Archer debió de insistir en favor de la apuesta, pensó West. Y ahora quería que Chee lo comprendiera.

- ¿Sabe algo sobre quién le mató o por qué o cualquier otra cosa relacionada?

Archer adoptó la misma expresión que Chee conocía de las fotografías de identificación de la policía.

- No tengo la menor idea -dijo-. Mire, tengo que irme. Tengo trabajo que hacer.

- Otra cosa -dijo Chee-. Le enviaron aquí con un hombre llamado Joseph Musket. Eran amigos desde hacía tiempo. ¿Seguían siendo amigos?

- Musket está fuera -contestó Archer-. En libertad vigilada.

- Pero ¿siguieron siendo amigos hasta que Musket salió?

Archer miró a Chee con rostro pensativo. Estaría buscando alguna trampa, pensó Chee. Al parecer, no encontró ninguna.

- Eran amigos -dijo Archer, sacudiendo la cabeza, un poco más tranquilo-. De veras. Tom era un gran tipo. Todos le respetaban. Nadie le hacía malas jugadas. Los malos procuraban no acercarse a él, ¿me comprende?

»Creo que cuidaba en cierto modo de Musket -de pronto, la expresión de Archer cambió-. No me he expresado bien. Tom era amigo de Musket, pero no sé si el sentimiento era recíproco. Nunca me fié de Musket. Era uno de esos tipos sobre los que nunca se sabe, ¿comprende? -Archer se levantó-. Demasiado listo. Demasiado inteligente, usted ya me entiende.

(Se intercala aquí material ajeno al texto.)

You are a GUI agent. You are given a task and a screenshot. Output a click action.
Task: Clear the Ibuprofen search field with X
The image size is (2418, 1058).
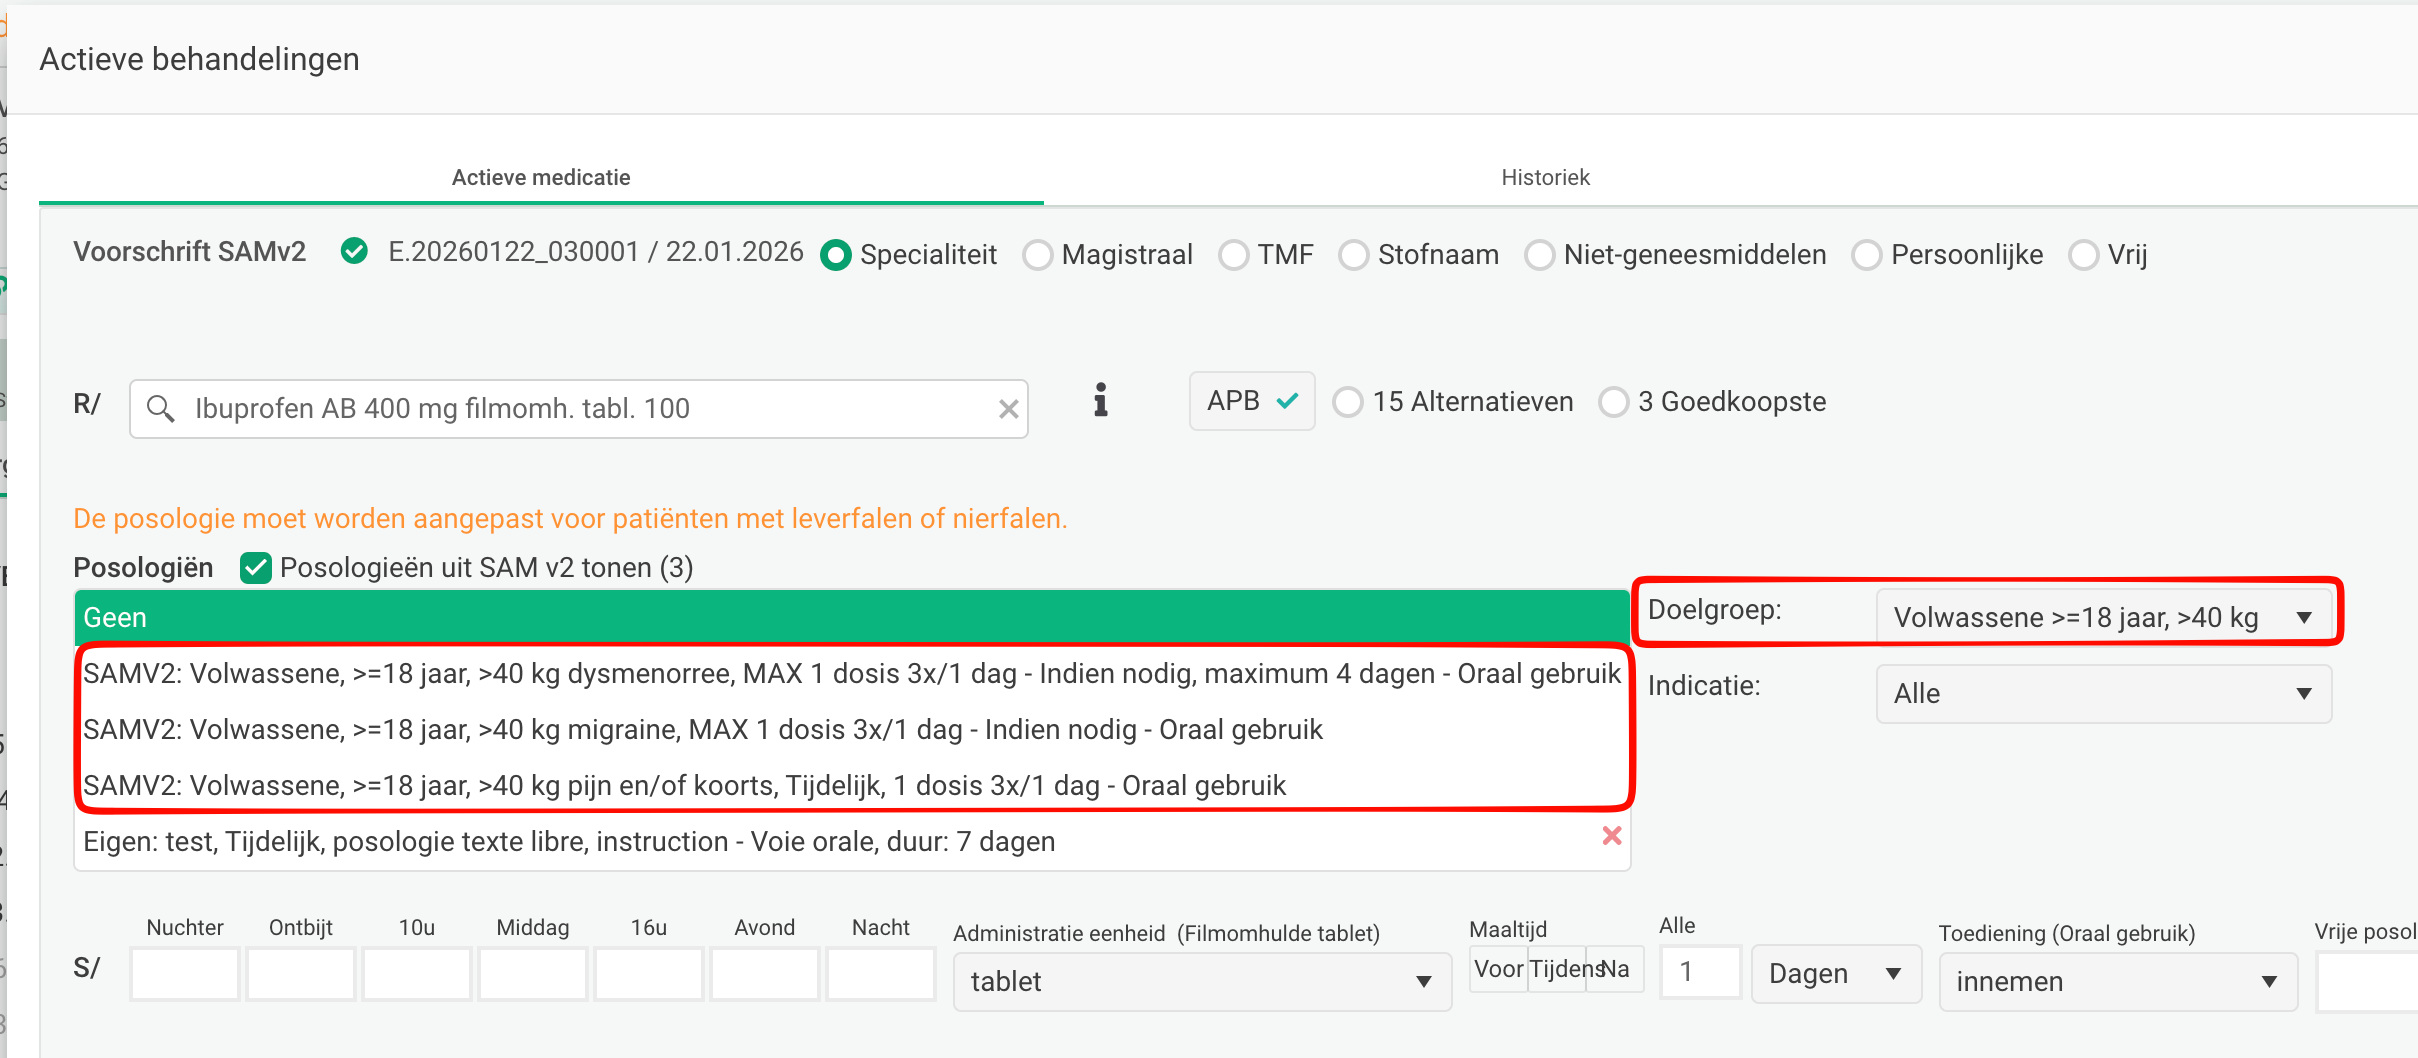[1008, 409]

Al salir, Chee se detuvo en el despacho de Armijo para llamar por teléfono. Marcó el número del celador adjunto.

- ¿Podría usted comprobar si un agente de la DEA llamado T. L. Johnson pidió permiso para sacar a Thomas West de la prisión? -preguntó Chee-. ¿Se preparó esa salida?

El celador adjunto no tuvo necesidad de consultar los registros.

- Sí -contestó-. Lo pidió. A veces lo autorizamos, cuando hay buenas razones para una conversación en privado.